Aim of the task:
A word-for-word copy of the records below is required.

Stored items
○ ○ ○

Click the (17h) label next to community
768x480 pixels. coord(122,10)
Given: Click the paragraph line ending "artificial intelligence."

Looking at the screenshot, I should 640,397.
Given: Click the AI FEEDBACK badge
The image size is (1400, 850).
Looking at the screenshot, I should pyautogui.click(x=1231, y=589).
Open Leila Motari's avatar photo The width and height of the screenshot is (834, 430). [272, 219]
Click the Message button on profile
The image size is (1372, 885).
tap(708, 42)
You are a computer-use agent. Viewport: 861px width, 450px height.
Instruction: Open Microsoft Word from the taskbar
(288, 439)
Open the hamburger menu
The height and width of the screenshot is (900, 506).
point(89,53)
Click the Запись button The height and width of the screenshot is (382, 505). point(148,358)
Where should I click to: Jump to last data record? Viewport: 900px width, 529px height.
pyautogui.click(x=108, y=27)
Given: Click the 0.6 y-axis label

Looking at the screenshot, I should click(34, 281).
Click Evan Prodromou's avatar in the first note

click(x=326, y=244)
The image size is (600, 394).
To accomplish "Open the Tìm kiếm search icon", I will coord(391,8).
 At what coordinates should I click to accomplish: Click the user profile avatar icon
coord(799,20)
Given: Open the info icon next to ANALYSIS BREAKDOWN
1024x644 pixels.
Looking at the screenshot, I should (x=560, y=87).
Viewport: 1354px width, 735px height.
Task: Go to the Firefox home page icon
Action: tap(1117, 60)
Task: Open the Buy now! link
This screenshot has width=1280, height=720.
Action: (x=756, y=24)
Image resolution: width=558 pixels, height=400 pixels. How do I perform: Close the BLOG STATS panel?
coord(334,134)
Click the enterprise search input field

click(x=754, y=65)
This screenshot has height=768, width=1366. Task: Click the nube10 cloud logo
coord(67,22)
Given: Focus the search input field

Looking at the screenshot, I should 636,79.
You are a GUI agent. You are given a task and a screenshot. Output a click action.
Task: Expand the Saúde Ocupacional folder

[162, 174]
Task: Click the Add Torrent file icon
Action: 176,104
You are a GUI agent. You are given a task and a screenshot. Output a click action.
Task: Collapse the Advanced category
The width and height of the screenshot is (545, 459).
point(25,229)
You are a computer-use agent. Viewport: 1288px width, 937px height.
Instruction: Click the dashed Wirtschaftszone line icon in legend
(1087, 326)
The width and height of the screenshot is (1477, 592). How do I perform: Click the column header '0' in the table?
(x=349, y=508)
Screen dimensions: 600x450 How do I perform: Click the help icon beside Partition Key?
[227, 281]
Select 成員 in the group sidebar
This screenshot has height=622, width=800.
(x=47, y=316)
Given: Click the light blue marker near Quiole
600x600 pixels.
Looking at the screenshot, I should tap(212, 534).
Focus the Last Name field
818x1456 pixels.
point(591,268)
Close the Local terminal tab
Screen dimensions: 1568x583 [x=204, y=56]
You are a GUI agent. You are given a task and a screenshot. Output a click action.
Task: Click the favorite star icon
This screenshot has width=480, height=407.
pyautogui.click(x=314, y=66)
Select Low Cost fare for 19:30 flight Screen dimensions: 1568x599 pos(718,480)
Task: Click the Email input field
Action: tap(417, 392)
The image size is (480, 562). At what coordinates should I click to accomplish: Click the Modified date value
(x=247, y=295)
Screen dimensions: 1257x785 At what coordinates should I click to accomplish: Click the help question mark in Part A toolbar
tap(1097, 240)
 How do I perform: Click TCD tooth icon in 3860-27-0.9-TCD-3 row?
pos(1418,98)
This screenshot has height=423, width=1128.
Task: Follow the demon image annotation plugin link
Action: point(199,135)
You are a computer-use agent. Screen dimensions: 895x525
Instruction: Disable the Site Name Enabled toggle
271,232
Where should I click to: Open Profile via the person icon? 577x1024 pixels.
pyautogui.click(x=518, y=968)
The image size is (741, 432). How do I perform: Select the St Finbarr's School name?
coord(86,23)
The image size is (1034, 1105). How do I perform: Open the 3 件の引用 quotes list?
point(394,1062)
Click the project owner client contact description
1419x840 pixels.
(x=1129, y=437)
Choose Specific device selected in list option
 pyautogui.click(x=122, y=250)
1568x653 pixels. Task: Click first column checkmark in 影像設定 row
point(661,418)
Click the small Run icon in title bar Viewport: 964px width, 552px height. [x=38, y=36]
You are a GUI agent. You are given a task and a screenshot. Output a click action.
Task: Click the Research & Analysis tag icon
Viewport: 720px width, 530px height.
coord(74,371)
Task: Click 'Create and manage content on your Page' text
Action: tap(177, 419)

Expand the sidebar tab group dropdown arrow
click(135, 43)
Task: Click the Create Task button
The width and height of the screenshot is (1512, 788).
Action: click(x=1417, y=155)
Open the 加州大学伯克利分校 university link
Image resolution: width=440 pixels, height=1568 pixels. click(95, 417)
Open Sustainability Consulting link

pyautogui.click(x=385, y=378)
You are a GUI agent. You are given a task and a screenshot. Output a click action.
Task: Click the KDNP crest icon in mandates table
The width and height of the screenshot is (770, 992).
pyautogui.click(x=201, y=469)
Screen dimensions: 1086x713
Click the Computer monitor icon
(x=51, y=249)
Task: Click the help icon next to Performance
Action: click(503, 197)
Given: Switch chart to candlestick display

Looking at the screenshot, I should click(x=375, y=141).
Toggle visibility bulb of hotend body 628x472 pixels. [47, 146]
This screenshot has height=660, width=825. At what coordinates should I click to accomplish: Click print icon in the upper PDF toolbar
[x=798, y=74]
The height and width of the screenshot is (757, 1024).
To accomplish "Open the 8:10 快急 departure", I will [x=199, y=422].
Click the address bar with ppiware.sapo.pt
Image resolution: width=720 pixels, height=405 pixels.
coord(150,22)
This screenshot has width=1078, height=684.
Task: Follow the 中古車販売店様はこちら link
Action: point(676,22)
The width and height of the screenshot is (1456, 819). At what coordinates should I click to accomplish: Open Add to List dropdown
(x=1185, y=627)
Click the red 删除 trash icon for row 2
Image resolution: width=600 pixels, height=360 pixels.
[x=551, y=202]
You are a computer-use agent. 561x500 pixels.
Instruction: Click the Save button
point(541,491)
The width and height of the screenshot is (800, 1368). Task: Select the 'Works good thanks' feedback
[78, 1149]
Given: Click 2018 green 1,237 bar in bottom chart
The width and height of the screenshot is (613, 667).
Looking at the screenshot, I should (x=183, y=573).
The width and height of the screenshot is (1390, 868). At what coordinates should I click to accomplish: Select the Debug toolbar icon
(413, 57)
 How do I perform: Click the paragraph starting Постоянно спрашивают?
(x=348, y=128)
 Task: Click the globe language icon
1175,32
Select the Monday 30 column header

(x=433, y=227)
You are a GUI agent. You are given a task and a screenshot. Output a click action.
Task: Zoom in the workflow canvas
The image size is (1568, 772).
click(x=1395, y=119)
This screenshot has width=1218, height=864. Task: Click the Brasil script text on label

○ ○ ○

Written solution:
Click the (17h) label next to community
768x480 pixels. coord(122,10)
Given: Click the paragraph line ending "artificial intelligence."

Looking at the screenshot, I should 640,397.
Given: Click the AI FEEDBACK badge
The image size is (1400, 850).
Looking at the screenshot, I should pyautogui.click(x=1231, y=589).
Open Leila Motari's avatar photo The width and height of the screenshot is (834, 430). [272, 219]
Click the Message button on profile
The image size is (1372, 885).
tap(708, 42)
You are a computer-use agent. Viewport: 861px width, 450px height.
Instruction: Open Microsoft Word from the taskbar
(288, 439)
Open the hamburger menu
The height and width of the screenshot is (900, 506).
point(89,53)
Click the Запись button The height and width of the screenshot is (382, 505). point(148,358)
Where should I click to: Jump to last data record? Viewport: 900px width, 529px height.
pyautogui.click(x=108, y=27)
Given: Click the 0.6 y-axis label

Looking at the screenshot, I should click(34, 281).
Click Evan Prodromou's avatar in the first note

click(x=326, y=244)
The image size is (600, 394).
To accomplish "Open the Tìm kiếm search icon", I will coord(391,8).
 At what coordinates should I click to accomplish: Click the user profile avatar icon
coord(799,20)
Given: Open the info icon next to ANALYSIS BREAKDOWN
1024x644 pixels.
Looking at the screenshot, I should (x=560, y=87).
Viewport: 1354px width, 735px height.
Task: Go to the Firefox home page icon
Action: tap(1117, 60)
Task: Open the Buy now! link
This screenshot has width=1280, height=720.
Action: (x=756, y=24)
Image resolution: width=558 pixels, height=400 pixels. How do I perform: Close the BLOG STATS panel?
coord(334,134)
Click the enterprise search input field

click(x=754, y=65)
This screenshot has height=768, width=1366. Task: Click the nube10 cloud logo
coord(67,22)
Given: Focus the search input field

Looking at the screenshot, I should 636,79.
You are a GUI agent. You are given a task and a screenshot. Output a click action.
Task: Expand the Saúde Ocupacional folder

[162, 174]
Task: Click the Add Torrent file icon
Action: 176,104
You are a GUI agent. You are given a task and a screenshot. Output a click action.
Task: Collapse the Advanced category
The width and height of the screenshot is (545, 459).
point(25,229)
You are a computer-use agent. Viewport: 1288px width, 937px height.
Instruction: Click the dashed Wirtschaftszone line icon in legend
(1087, 326)
The width and height of the screenshot is (1477, 592). How do I perform: Click the column header '0' in the table?
(x=349, y=508)
Screen dimensions: 600x450 How do I perform: Click the help icon beside Partition Key?
[227, 281]
Select 成員 in the group sidebar
This screenshot has height=622, width=800.
(x=47, y=316)
Given: Click the light blue marker near Quiole
600x600 pixels.
Looking at the screenshot, I should tap(212, 534).
Focus the Last Name field
818x1456 pixels.
point(591,268)
Close the Local terminal tab
Screen dimensions: 1568x583 [x=204, y=56]
You are a GUI agent. You are given a task and a screenshot. Output a click action.
Task: Click the favorite star icon
This screenshot has width=480, height=407.
pyautogui.click(x=314, y=66)
Select Low Cost fare for 19:30 flight Screen dimensions: 1568x599 pos(718,480)
Task: Click the Email input field
Action: tap(417, 392)
The image size is (480, 562). At what coordinates should I click to accomplish: Click the Modified date value
(x=247, y=295)
Screen dimensions: 1257x785 At what coordinates should I click to accomplish: Click the help question mark in Part A toolbar
tap(1097, 240)
 How do I perform: Click TCD tooth icon in 3860-27-0.9-TCD-3 row?
pos(1418,98)
This screenshot has height=423, width=1128.
Task: Follow the demon image annotation plugin link
Action: point(199,135)
You are a computer-use agent. Screen dimensions: 895x525
Instruction: Disable the Site Name Enabled toggle
271,232
Where should I click to: Open Profile via the person icon? 577x1024 pixels.
pyautogui.click(x=518, y=968)
The image size is (741, 432). How do I perform: Select the St Finbarr's School name?
coord(86,23)
The image size is (1034, 1105). How do I perform: Open the 3 件の引用 quotes list?
point(394,1062)
Click the project owner client contact description
1419x840 pixels.
(x=1129, y=437)
Choose Specific device selected in list option
 pyautogui.click(x=122, y=250)
1568x653 pixels. Task: Click first column checkmark in 影像設定 row
point(661,418)
Click the small Run icon in title bar Viewport: 964px width, 552px height. [x=38, y=36]
You are a GUI agent. You are given a task and a screenshot. Output a click action.
Task: Click the Research & Analysis tag icon
Viewport: 720px width, 530px height.
coord(74,371)
Task: Click 'Create and manage content on your Page' text
Action: tap(177, 419)

Expand the sidebar tab group dropdown arrow
click(135, 43)
Task: Click the Create Task button
The width and height of the screenshot is (1512, 788).
Action: click(x=1417, y=155)
Open the 加州大学伯克利分校 university link
Image resolution: width=440 pixels, height=1568 pixels. click(95, 417)
Open Sustainability Consulting link

pyautogui.click(x=385, y=378)
You are a GUI agent. You are given a task and a screenshot. Output a click action.
Task: Click the KDNP crest icon in mandates table
The width and height of the screenshot is (770, 992).
pyautogui.click(x=201, y=469)
Screen dimensions: 1086x713
Click the Computer monitor icon
(x=51, y=249)
Task: Click the help icon next to Performance
Action: click(503, 197)
Given: Switch chart to candlestick display

Looking at the screenshot, I should click(x=375, y=141).
Toggle visibility bulb of hotend body 628x472 pixels. [47, 146]
This screenshot has height=660, width=825. At what coordinates should I click to accomplish: Click print icon in the upper PDF toolbar
[x=798, y=74]
The height and width of the screenshot is (757, 1024).
To accomplish "Open the 8:10 快急 departure", I will [x=199, y=422].
Click the address bar with ppiware.sapo.pt
Image resolution: width=720 pixels, height=405 pixels.
coord(150,22)
This screenshot has width=1078, height=684.
Task: Follow the 中古車販売店様はこちら link
Action: point(676,22)
The width and height of the screenshot is (1456, 819). At what coordinates should I click to accomplish: Open Add to List dropdown
(x=1185, y=627)
Click the red 删除 trash icon for row 2
Image resolution: width=600 pixels, height=360 pixels.
[x=551, y=202]
You are a computer-use agent. 561x500 pixels.
Instruction: Click the Save button
point(541,491)
The width and height of the screenshot is (800, 1368). Task: Select the 'Works good thanks' feedback
[78, 1149]
Given: Click 2018 green 1,237 bar in bottom chart
The width and height of the screenshot is (613, 667).
Looking at the screenshot, I should (x=183, y=573).
The width and height of the screenshot is (1390, 868). At what coordinates should I click to accomplish: Select the Debug toolbar icon
(413, 57)
 How do I perform: Click the paragraph starting Постоянно спрашивают?
(x=348, y=128)
 Task: Click the globe language icon
1175,32
Select the Monday 30 column header

(x=433, y=227)
You are a GUI agent. You are given a task and a screenshot. Output a click action.
Task: Zoom in the workflow canvas
The image size is (1568, 772).
click(x=1395, y=119)
This screenshot has width=1218, height=864. Task: Click the Brasil script text on label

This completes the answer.